C-suite and benefit managers agree that employee benefits have the biggest effect on improving employee loyalty and engagement, and lowering medical costs for the employer and employees. This is followed by reduced absenteeism, reduced cost of temporary or fill-in workers, and reduced presenteeism. Four in five employers say it’s important to measure the effect of these benefits on improving employee health. However, their confidence in measuring the effectiveness of these benefits is lower.

C-suite executives and benefit managers agree that the top goals for employee benefits over the short-term (12-18 months) are maintaining employee productivity and managing costs. However, benefit managers are more focused on maintaining the current level of benefits than are the C suite executives, which is most likely because they the ones fielding employee questions and complaints. With the economy improving and the quantity of job seekers expected to increase, benefit managers say that maintaining benefits will help them attract the right talent and retain high performers.

For the long-term (next five years), maintaining employee productivity and managing costs remain among the top three goals. However, both C-suite executives and benefit managers say that managing costs is number one. This comes as no surprise with the ACA’s excise tax looming in 2018.
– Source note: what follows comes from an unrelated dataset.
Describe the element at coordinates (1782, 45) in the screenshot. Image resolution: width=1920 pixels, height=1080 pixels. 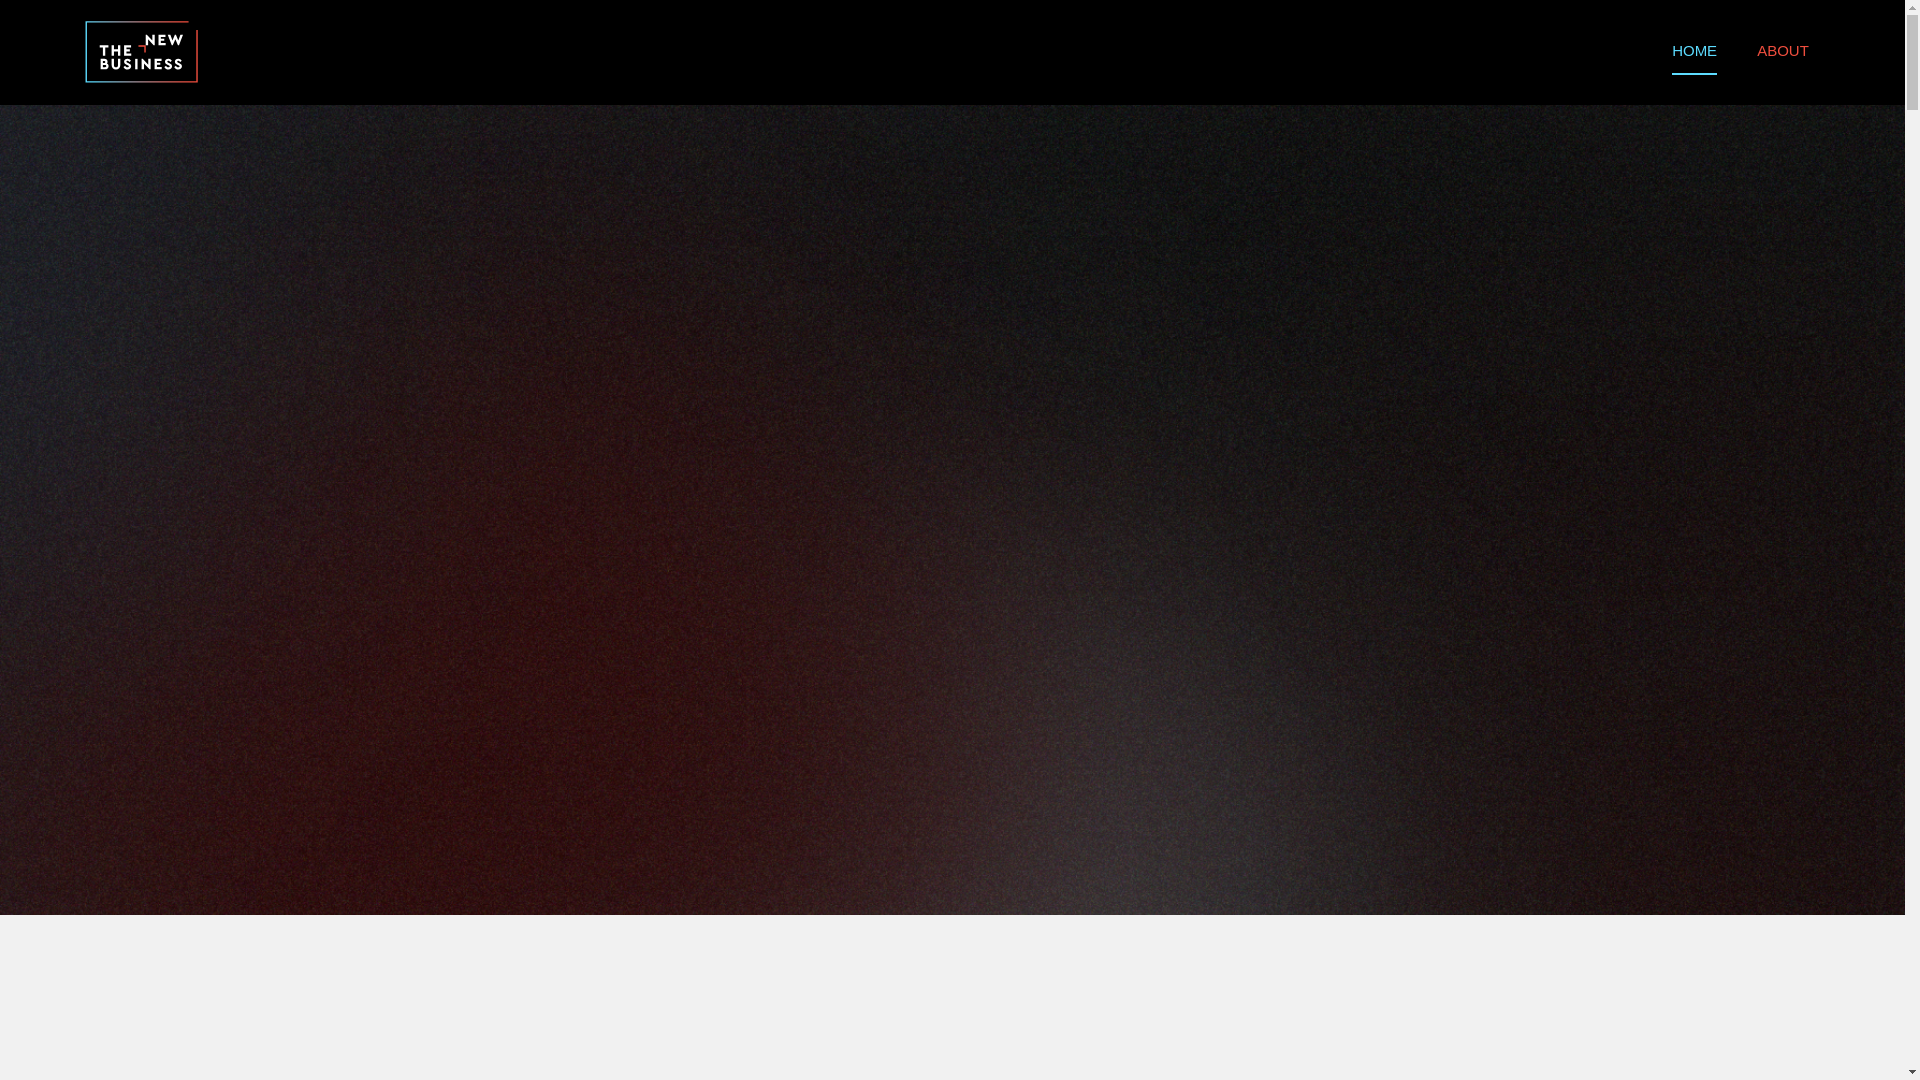
I see `'ABOUT'` at that location.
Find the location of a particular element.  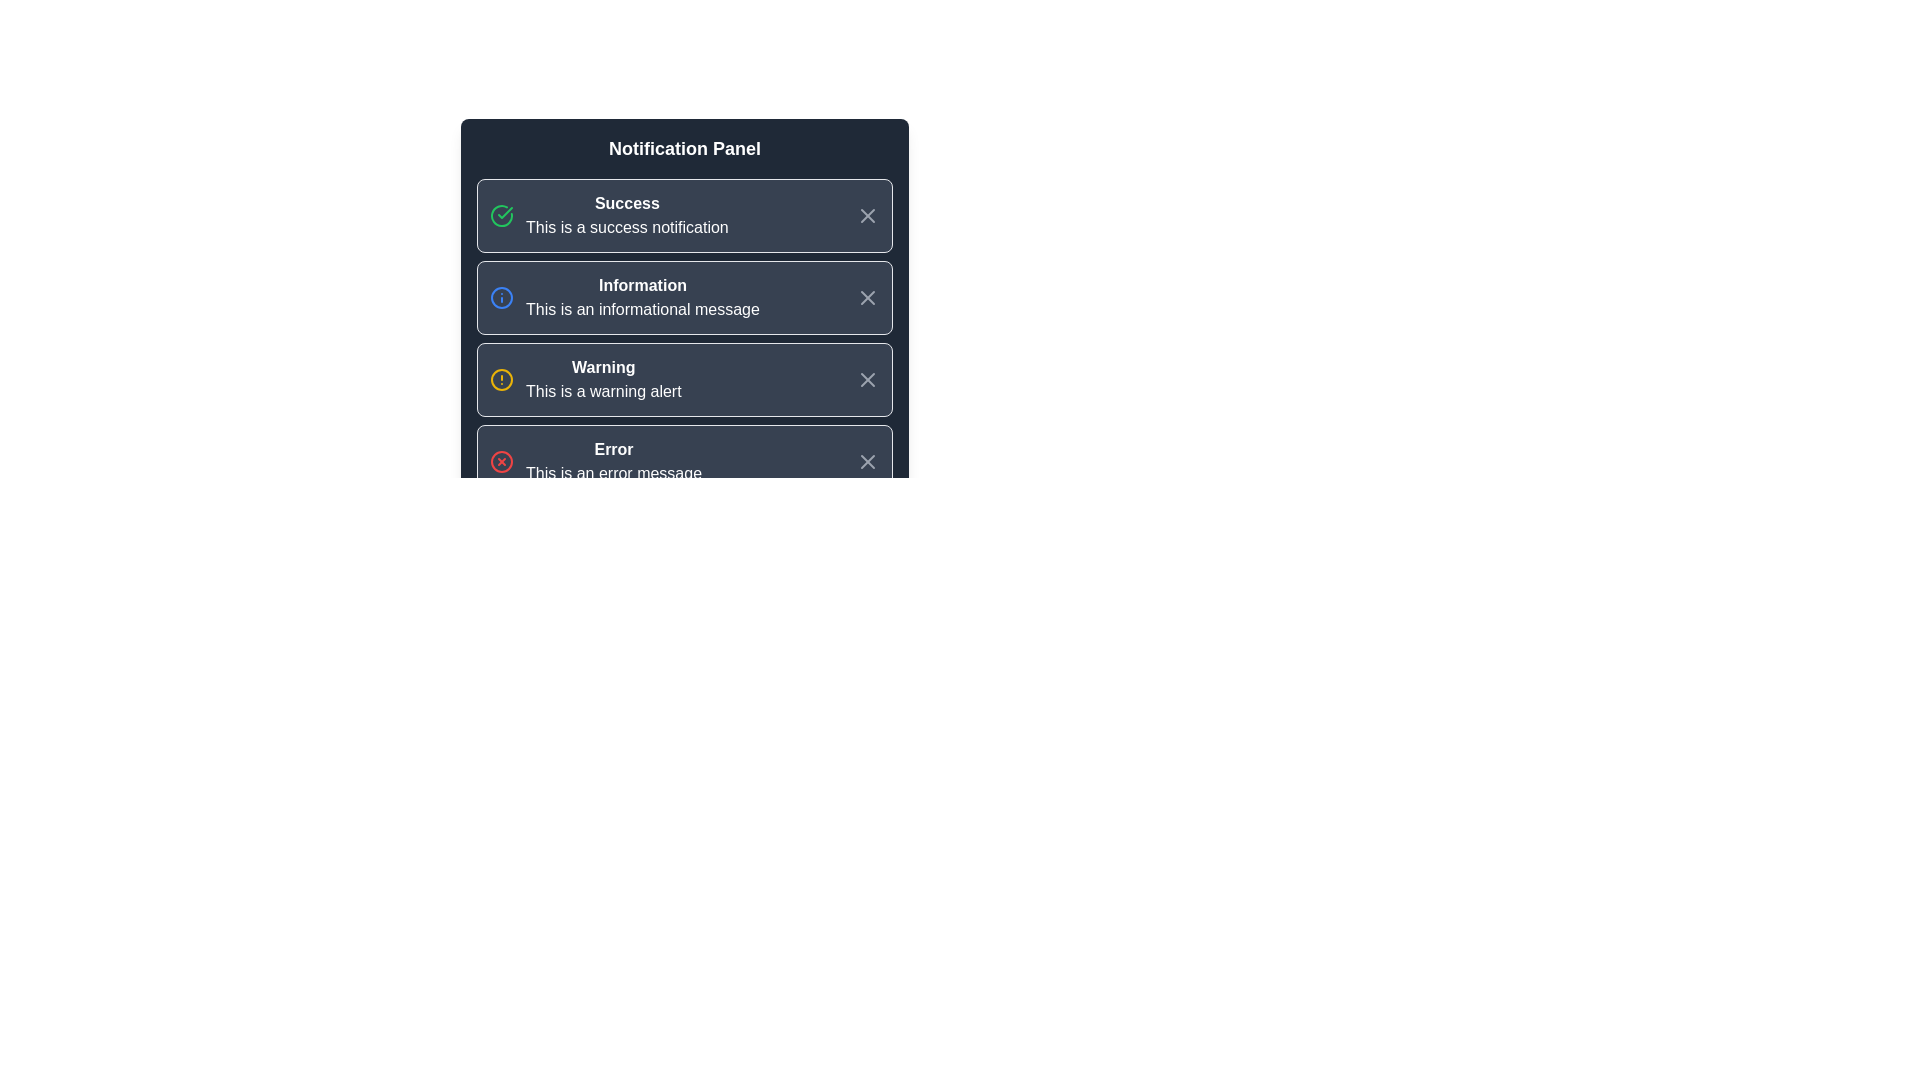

Seven in 10 companies are increasing the percentage that employees contribute to premiums for spouses or have already done so. Six in 10 have changed or are changing the options for type of plan and increased the co-insurance feature. Less than six in 10 benefit managers said employees had reacted positively to benefit changes, compared to nearly seven in 10 C-suite executives. Employers can increase employee acceptance by partnering with benefit providers to communicate changes to employees.